### [Problem description]
Rewrite everything from "Since the last" down to "Droitwich and Evesham." in the council text, putting "specially built" in place of "purpose-built".

### [Document extract]
──────────

The first election to the council was held in 1973, initially operating as a shadow authority alongside the outgoing authorities until it came into its powers on 1 April 1974. Political control of the council since 1974 has been as follows:

| Party in control |  | Years |
|---|---|---|
|  | Independent | 1974–1983 |
|  | No overall control | 1983–1987 |
|  | Conservative | 1987–1995 |
|  | No overall control | 1995–1999 |
|  | Conservative | 1999–present |

===Leadership===
The leaders of the council since 1999 have been:

| Councillor | Party |  | From | To |
|---|---|---|---|---|
| John Grantham |  | Liberal Democrats |  | May 1999 |
| Malcolm Meikle |  | Conservative | May 1999 | 19 May 2003 |
| Martin Jennings |  | Conservative | 19 May 2003 | May 2007 |
| Paul Middlebrough |  | Conservative | 22 May 2007 | 20 May 2015 |
| Linda Robinson |  | Conservative | 20 May 2015 | Oct 2018 |
| Bradley Thomas |  | Conservative | 7 Nov 2018 | 18 Oct 2023 |
| Christopher Day |  | Conservative | 18 Oct 2023 | 14 May 2025 |
| Richard Morris |  | Conservative | 14 May 2025 |  |

===Composition===
Following the 2023 election, and subsequent changes of allegiance up to August 2026, the composition of the council was:

| Party |  | Seats |
|---|---|---|
|  | Conservative | 26 |
|  | Liberal Democrats | 8 |
|  | Green | 6 |
|  | Reform | 1 |
|  | Labour | 1 |
|  | Independent | 1 |
| Total |  | 43 |

===Elections===

Since the last boundary changes in 2023 the council has comprised 43 councillors representing 27 wards, each electing one, two or three councillors. Elections are held every four years.

===Premises===
The council is based at Pershore Civic Centre on Queen Elizabeth Drive, which was purpose-built for the council in 1991. The council also maintains offices in Droitwich and Evesham.

──────────

Dataset items:
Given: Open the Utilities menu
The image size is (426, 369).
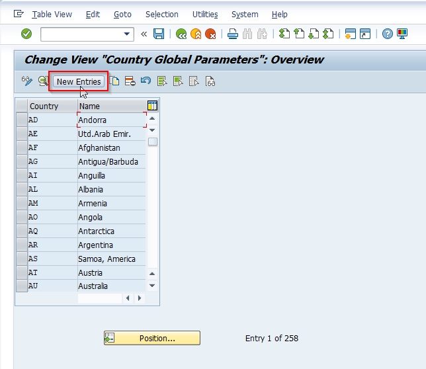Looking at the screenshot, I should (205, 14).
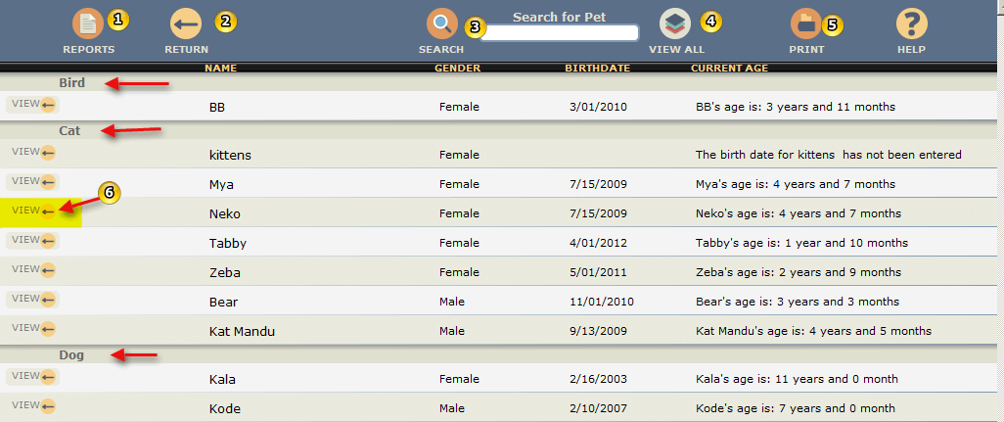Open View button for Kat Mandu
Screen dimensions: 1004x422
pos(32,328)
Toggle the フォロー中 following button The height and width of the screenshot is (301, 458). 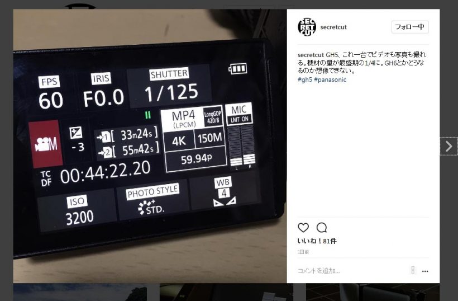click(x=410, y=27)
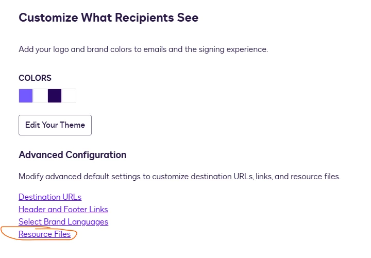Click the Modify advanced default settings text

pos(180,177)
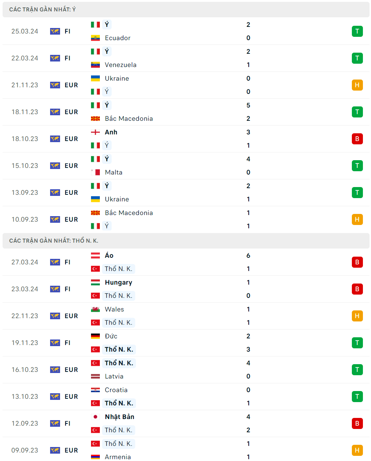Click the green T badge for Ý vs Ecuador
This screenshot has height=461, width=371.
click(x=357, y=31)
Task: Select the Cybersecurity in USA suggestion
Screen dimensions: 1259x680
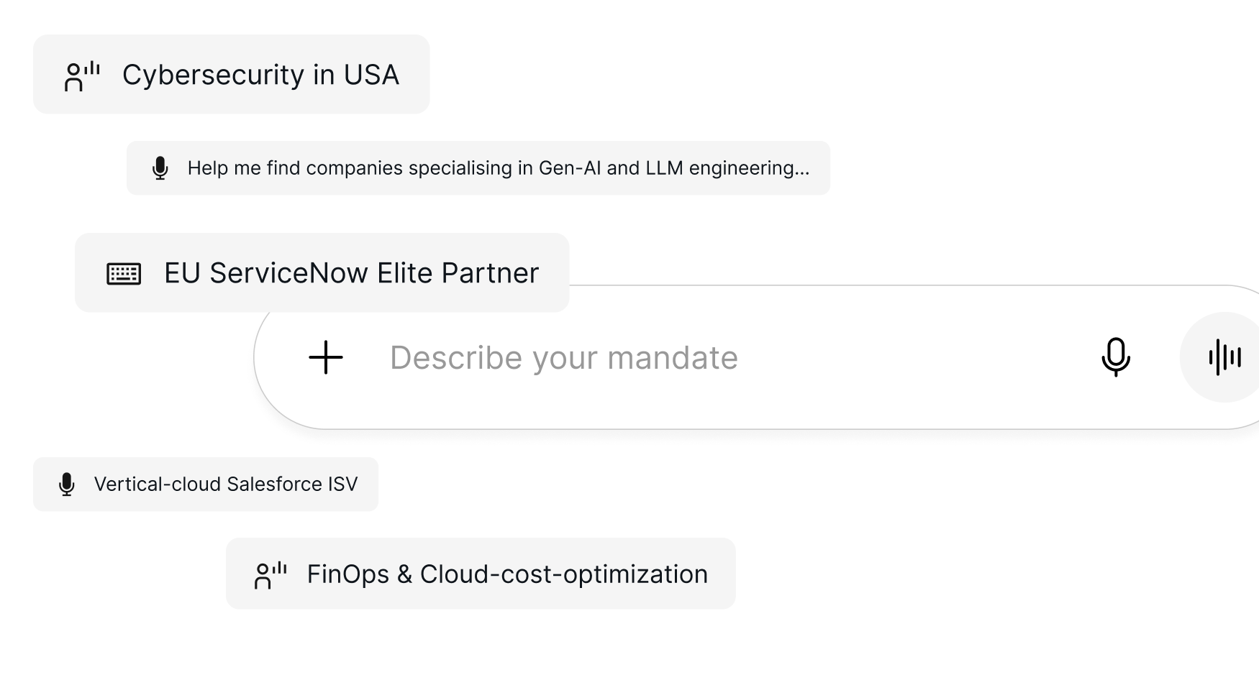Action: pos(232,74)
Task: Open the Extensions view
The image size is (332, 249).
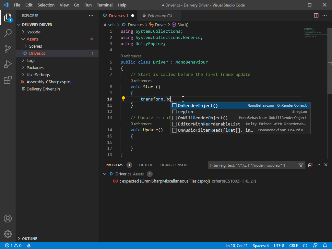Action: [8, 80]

──────────

### [Task result]
Since the last boundary changes in 2023 the council has comprised 43 councillors representing 27 wards, each electing one, two or three councillors. Elections are held every four years.

===Premises===
The council is based at Pershore Civic Centre on Queen Elizabeth Drive, which was specially built for the council in 1991. The council also maintains offices in Droitwich and Evesham.